A full description of the technique of parahydrogen induced polarization is beyond the scope of this chapter and has been reviewed elsewhere [30]. However, a brief summary is worthwhile as an introduction to this subject. As we have noted above (Sect. 2.1) the proton has spin states α and β which are associated with the two energy levels of the nucleus when in the polarizing MRI field. Parahydrogen is a form of molecular hydrogen gas in which the two hydrogen nuclei have opposing spin states either αβ or βα. If a molecule of interest is subject to a hydrogenation reaction with parahydrogen, the resulting population of only certain energy levels of the resulting compound are significantly enhanced, leading to enhanced effective polarization of the sample. Parahydrogen is present naturally in molecular hydrogen at approximately 25 % at room temperature. The proportion of parahydrogen increases as the gas temperature is decreased (approximately 50 % of molecular gas is in the parahydrogen form at 77 K) but can also be significantly enhanced by passing the gas through a catalyst such as charcoal to prepare parahydrogen for reaction. Equipment and techniques for performing parahydrogen based MRI experiments of biomolecules have been described [31] and in vivo experiments have been performed [32]. While early experiments using parahydrogen required chemical hydrogenation of the biomolecule of interest, recent advances have shown that coordination of the biomolecule with parahydrogen via a catalyst but without direct chemical interaction can also achieve significant hyperpolarization [33]. These developing techniques of PHIP are simple, quick and cheaper to perform that DNP experiments, although no direct comparisons of efficiency are yet published.

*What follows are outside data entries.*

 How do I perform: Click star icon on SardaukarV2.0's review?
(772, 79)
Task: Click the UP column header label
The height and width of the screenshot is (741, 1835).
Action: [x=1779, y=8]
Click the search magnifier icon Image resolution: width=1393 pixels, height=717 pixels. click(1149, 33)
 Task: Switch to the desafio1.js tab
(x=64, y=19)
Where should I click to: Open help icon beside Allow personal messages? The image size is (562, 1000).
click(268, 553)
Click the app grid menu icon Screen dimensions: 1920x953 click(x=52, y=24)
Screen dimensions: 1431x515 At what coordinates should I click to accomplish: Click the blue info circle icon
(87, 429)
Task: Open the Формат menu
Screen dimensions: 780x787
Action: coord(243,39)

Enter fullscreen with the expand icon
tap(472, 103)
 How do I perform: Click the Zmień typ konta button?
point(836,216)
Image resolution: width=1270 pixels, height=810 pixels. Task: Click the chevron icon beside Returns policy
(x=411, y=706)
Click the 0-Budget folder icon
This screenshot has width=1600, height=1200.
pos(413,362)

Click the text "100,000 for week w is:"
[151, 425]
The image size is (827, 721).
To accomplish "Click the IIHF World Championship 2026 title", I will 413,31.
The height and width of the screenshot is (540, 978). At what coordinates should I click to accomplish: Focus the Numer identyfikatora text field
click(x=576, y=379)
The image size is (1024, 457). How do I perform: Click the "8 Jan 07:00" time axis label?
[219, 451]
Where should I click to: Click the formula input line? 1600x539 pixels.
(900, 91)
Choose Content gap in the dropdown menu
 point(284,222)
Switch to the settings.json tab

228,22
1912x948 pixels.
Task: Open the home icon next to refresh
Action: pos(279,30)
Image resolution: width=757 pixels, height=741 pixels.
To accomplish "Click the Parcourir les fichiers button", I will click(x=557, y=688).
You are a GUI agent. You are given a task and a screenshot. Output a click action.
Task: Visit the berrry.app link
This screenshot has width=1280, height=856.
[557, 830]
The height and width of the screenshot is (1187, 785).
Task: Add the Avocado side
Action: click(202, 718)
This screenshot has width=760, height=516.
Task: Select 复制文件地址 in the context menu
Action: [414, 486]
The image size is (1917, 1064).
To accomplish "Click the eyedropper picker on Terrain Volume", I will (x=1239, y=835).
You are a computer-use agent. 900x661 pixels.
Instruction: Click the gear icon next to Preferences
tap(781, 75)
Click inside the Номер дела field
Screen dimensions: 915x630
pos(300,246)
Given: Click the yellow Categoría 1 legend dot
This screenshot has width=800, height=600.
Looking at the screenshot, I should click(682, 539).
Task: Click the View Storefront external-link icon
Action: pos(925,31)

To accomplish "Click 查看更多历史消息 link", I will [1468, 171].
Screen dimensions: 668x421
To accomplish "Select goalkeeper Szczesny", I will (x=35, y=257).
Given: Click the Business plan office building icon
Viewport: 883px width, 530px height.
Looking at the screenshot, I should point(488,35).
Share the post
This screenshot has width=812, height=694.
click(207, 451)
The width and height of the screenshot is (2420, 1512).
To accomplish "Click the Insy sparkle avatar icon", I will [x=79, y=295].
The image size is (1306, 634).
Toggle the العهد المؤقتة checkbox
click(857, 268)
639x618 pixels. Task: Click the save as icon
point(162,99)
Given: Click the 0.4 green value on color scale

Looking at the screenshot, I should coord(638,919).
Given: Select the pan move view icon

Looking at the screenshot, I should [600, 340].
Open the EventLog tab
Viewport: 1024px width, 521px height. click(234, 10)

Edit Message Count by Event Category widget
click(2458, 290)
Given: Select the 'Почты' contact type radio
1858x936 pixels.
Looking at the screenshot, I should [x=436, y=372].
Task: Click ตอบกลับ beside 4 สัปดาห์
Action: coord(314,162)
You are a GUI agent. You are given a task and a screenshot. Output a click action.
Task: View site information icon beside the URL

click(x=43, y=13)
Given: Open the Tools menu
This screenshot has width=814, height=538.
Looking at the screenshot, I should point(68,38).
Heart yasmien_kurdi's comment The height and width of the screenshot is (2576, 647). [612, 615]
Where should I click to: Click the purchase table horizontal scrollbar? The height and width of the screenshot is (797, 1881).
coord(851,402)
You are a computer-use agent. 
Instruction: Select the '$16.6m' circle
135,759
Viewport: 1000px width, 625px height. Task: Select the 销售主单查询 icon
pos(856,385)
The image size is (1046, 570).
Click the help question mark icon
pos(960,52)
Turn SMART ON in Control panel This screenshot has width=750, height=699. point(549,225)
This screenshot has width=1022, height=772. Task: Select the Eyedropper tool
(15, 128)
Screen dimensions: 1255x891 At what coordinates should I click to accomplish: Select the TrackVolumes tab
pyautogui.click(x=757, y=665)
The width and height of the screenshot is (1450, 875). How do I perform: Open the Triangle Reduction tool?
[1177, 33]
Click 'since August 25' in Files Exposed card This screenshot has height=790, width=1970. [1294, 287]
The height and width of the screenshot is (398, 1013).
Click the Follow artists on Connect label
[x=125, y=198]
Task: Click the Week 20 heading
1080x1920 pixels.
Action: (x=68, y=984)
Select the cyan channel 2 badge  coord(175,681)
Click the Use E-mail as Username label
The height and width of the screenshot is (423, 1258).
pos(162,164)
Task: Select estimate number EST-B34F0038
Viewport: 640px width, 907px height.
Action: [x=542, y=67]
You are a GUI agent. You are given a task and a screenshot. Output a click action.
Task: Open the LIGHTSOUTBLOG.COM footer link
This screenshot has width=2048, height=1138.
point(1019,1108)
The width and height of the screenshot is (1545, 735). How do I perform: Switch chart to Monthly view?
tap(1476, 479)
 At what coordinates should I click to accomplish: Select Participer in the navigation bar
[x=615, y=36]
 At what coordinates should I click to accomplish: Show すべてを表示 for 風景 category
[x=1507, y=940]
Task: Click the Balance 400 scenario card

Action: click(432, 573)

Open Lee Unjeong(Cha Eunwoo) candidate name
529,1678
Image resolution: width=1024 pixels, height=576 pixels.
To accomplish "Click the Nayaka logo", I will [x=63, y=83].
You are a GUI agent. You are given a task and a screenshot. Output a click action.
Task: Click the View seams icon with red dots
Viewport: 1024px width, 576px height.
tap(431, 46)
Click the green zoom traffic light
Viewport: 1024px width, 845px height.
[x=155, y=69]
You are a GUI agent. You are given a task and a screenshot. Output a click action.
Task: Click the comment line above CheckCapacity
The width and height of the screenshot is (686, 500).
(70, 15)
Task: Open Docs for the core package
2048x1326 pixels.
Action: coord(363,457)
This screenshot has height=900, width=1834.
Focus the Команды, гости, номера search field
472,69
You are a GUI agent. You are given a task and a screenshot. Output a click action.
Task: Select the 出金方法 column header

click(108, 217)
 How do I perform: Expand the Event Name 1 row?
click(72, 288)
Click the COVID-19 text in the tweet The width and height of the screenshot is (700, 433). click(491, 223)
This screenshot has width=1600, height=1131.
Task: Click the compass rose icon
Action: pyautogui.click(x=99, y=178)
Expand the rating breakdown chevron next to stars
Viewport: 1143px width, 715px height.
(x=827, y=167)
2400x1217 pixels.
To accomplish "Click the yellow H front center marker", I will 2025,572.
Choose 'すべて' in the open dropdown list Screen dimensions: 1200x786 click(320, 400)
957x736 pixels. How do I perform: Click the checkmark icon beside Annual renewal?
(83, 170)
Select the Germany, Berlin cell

In vivo applications of hyperpolarization techniques are still in their infancy but are being developed at a rapid pace and are already beginning to have a major impact on small animal molecular and cellular imaging studies by MRI.

5 Summary

The MRI spectrometer is a complex but highly versatile instrument offering the widest range of possibilities of all non-invasive scanning techniques. Many instrument configurations are possible depending on the precise nature of the imaging experiment to be conducted. The optimal configuration for any in vivo MRI measurement depends on careful selection of the most appropriate gradient and RF coil hardware.